WHAT IS REQUIRED:
In the entries that follow, find each line with the word "computer" and copy it.

Stored data:
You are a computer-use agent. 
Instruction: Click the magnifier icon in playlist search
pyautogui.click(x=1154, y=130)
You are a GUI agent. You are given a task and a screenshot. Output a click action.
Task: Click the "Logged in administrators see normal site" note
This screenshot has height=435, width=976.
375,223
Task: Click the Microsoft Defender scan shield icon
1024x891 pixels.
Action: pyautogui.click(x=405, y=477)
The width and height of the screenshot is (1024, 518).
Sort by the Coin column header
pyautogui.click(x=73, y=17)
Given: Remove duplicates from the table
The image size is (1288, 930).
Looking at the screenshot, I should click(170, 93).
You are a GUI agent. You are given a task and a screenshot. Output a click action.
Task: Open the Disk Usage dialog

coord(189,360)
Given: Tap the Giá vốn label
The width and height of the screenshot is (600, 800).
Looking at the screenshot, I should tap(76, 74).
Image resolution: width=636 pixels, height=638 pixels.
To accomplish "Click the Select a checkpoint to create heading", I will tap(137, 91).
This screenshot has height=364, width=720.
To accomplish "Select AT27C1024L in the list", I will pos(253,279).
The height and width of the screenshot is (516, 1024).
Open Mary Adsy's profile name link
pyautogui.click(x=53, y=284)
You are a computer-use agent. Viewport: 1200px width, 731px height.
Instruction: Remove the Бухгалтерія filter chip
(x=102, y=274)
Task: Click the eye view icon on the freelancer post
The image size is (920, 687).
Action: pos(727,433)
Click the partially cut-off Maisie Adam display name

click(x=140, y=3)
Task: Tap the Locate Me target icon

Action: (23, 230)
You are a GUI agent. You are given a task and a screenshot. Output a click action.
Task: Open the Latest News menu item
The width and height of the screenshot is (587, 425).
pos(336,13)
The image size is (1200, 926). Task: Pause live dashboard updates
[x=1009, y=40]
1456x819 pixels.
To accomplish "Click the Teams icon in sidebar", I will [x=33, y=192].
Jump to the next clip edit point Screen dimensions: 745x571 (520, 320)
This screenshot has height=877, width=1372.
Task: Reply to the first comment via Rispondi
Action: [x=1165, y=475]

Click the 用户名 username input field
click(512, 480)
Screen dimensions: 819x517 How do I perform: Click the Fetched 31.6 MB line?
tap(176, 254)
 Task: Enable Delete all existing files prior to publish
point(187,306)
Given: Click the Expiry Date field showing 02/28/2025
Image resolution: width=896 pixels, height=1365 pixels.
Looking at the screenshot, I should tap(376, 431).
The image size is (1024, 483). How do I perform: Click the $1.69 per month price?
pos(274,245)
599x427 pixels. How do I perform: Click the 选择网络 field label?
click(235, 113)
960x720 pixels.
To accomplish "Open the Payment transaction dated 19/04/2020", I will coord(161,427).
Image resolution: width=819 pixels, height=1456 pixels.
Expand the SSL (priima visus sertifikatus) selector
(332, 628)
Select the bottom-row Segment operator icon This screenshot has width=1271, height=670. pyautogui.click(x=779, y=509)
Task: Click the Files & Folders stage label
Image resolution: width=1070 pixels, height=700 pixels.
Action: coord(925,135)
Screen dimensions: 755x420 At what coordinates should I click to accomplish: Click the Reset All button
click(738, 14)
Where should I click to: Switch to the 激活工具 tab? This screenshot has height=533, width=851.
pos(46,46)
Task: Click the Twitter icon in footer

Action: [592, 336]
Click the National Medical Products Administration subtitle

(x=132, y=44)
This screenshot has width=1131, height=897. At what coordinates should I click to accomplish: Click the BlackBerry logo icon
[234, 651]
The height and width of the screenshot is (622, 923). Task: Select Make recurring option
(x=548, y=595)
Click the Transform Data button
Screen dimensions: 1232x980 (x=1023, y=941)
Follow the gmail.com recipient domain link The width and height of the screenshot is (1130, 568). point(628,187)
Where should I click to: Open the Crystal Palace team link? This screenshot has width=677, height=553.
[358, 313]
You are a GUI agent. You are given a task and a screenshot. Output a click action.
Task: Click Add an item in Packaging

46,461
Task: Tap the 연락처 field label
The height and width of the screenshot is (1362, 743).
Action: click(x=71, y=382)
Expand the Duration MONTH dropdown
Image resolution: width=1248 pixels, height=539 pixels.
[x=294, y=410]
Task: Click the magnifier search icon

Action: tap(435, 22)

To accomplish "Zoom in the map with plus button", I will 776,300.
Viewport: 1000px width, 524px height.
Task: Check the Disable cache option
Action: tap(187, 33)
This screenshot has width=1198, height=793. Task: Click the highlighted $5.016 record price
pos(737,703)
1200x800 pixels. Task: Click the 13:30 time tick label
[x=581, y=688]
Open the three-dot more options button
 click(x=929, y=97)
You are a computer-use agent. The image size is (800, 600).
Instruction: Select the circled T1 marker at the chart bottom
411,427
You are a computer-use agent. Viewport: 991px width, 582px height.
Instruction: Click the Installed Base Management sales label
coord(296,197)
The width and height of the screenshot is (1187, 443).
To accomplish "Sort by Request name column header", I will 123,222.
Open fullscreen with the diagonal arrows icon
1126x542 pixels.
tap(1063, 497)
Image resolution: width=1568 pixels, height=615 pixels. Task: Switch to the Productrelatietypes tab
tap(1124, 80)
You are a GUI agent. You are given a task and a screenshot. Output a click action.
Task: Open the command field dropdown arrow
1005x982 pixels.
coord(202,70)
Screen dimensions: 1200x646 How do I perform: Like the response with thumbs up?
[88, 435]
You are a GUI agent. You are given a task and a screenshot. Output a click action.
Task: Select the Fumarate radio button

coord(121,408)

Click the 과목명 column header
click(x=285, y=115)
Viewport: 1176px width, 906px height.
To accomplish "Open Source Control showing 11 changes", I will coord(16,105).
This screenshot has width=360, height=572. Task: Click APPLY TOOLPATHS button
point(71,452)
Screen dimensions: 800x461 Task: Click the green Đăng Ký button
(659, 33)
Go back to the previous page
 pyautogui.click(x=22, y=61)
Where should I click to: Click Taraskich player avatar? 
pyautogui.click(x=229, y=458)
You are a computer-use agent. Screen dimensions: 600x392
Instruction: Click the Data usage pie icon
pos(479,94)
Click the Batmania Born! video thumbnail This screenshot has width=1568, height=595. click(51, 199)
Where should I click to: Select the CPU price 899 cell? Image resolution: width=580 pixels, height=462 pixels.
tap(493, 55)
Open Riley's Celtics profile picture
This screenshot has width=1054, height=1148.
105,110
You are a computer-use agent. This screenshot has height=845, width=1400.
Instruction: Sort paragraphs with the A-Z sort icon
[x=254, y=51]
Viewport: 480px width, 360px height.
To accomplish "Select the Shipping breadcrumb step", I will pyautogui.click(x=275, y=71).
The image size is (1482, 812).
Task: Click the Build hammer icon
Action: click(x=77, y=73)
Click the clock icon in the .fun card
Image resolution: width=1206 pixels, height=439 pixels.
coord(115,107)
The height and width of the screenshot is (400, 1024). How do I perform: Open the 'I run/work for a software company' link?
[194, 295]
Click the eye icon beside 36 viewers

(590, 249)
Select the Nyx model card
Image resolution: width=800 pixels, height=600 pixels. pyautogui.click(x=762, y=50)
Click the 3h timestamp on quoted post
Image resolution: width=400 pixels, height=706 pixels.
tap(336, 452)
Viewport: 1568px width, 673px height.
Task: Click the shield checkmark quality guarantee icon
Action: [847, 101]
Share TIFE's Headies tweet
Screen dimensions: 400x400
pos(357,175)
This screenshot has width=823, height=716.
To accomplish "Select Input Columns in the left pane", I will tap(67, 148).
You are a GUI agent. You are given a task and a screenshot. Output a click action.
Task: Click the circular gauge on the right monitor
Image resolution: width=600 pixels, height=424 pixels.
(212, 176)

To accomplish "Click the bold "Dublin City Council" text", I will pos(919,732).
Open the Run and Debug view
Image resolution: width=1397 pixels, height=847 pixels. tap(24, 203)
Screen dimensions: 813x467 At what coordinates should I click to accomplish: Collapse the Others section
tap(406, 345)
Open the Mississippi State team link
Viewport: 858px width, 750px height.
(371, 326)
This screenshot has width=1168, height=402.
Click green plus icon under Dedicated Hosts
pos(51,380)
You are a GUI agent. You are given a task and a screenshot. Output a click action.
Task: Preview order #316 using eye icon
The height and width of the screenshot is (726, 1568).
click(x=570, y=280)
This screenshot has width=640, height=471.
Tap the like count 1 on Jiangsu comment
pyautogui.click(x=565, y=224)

TASK OUTPUT:
You are a computer-use agent. 
You are a computer-use agent. Viewport: 1200px width, 731px height.
You are a computer-use agent. The image size is (800, 600).
You are a computer-use agent. Viewport: 991px width, 582px height.
You are a computer-use agent. Screen dimensions: 600x392
You are a computer-use agent. This screenshot has height=845, width=1400.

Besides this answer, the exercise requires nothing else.